__PROVIDED TEXT__.
Start of Block

When three outlaws appear on the horizon, with horses and weapons outlined in the crimson sunset, it's usually time to get out of Dodge. At the Cylance research lab it’s merely time to round up the bandits and dismantle them down to their machine code. This week, Cylance investigates three unique malware variants found travelling together. The members of this dubious malware triad include:
- A deceptive document loaded with malicious macros
- Smoke Loader, a popular malware downloader
- Trickbot, an information stealing banking Trojan
Can this rag-tag malware gang prove more effective than the infamous solo threats which dominated headlines in 2017? Our research team answers this and other questions in our triple threat breakdown.
VIDEO: Cylance vs. Smoke Loader Triple Threat
Smoke Loader Analyzed
Cylance Threat Research describes the three malware components in greater detail within this week’s Threat Spotlight blog.
The attack begins with an attachment posing as an invoice from a legitimate private company. When the file is opened the reader is presented with a document containing the following image:
Figure 1: Malicious document prompts user to enable macros, allowing it to begin operations
A savvy observer will notice both the invoice and the warning are a picture pasted within the document. The MS Word warning is not actually triggered when the file is opened. Less observant users may be fooled into enabling macros by the fake warning, a move that brings dire consequences.
The document hides sixteen separate, malicious macros:
These macros invoke various PowerShell instructions, including one which saves a randomly named .BAT file in the %temp% folder. Successful execution of the macros and PowerShell instructions results in Smoke Loader malware being dropped on the target system.
Smoke Loader attempts to load all plugin DLLs present on the local disk:
Figure 2: Smoke Loader on a DLL running rampage
Smoke Loader also uses GetShellWindow->GetWindowThreadProcessId->NtOpenProcess to inject itself into processes and propagate. If successful, Smoke Loader will remain undetectable to common iteration processes:
Fig 3: Smoke Loader will remain undetectable to common iteration processes
Smoke Loader can download many kinds of malware. In our tests it chose the banking Trojan, Trickbot.
Although Smoke Loader and Trickbot perform separate functions, we were able to learn some information from their similarities. In this case both files shared the same structure:
Figure 4: Smoke Loader and Trickbot, twin threats with identical structures - what does it mean?
Further investigation revealed the twin file structures are a result of both threats undergoing the same encryption method.
When executed, Trickbot attempts to inject itself into the taskeng.exe process:
Figure 5: Trickbot injecting into taskeng.exe
It also copies itself into the %Roaming%\NetDefender folder:
Fig 6: Trickbot copying itself into the %Roaming%\NetDefender folder
Trickbot attempts to establish communication with nearly two dozen command and control (C2) servers. During testing it was only successful in reaching one - 185[.]174[.]174[.]72:
Figure 7: Trickbot reaches out to multiple C2 servers
Trickbot sends any sensitive information it has discovered (usually banking credentials) to the C2 once a connection is established:
Figure 8: Trickbot preps data for exfiltration
Why is Smoke Loader Important and Why Should I Be Concerned?

End of Block

(Collected data entries)
Start of Block

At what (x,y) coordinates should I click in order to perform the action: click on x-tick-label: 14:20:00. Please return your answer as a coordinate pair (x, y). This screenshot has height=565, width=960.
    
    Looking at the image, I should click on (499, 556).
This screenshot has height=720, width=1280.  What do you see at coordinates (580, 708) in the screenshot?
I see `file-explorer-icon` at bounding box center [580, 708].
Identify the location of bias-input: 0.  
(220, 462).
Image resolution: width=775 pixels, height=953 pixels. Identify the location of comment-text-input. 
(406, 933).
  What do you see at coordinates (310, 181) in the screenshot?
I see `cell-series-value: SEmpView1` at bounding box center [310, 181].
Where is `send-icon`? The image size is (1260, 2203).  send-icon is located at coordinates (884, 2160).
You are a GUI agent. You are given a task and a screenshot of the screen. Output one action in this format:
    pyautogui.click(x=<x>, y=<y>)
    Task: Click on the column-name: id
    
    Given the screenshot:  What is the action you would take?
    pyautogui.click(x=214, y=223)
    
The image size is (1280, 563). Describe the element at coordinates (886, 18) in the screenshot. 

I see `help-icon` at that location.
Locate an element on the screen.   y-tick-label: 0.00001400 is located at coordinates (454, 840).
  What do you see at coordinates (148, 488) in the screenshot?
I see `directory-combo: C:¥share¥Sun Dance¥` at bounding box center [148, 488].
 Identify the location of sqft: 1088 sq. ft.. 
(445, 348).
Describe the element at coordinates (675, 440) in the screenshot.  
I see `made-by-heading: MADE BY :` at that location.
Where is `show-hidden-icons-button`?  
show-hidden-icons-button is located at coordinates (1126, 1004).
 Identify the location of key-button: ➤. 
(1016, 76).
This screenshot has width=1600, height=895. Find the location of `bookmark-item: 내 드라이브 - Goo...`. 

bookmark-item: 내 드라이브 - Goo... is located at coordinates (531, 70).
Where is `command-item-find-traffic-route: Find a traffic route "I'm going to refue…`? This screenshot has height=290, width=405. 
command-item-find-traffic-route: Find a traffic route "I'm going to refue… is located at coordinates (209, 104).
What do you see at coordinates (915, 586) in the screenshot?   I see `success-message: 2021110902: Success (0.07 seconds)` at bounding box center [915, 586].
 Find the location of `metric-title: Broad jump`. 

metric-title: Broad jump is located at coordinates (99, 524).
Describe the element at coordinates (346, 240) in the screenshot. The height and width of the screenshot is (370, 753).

End of Block

__STUDY QUESTIONS__.
**1.** From the malware write-up, list the functions that Smoke Loader chains together to inject itself into processes, in the order given.
**2.** Reproduce the stretch of the malware write-up from "Although Smoke Loader" through "same encryption method.".

__ANSWERS BELOW__.
**1.** GetShellWindow, GetWindowThreadProcessId, NtOpenProcess

**2.**
Although Smoke Loader and Trickbot perform separate functions, we were able to learn some information from their similarities. In this case both files shared the same structure:
Figure 4: Smoke Loader and Trickbot, twin threats with identical structures - what does it mean?
Further investigation revealed the twin file structures are a result of both threats undergoing the same encryption method.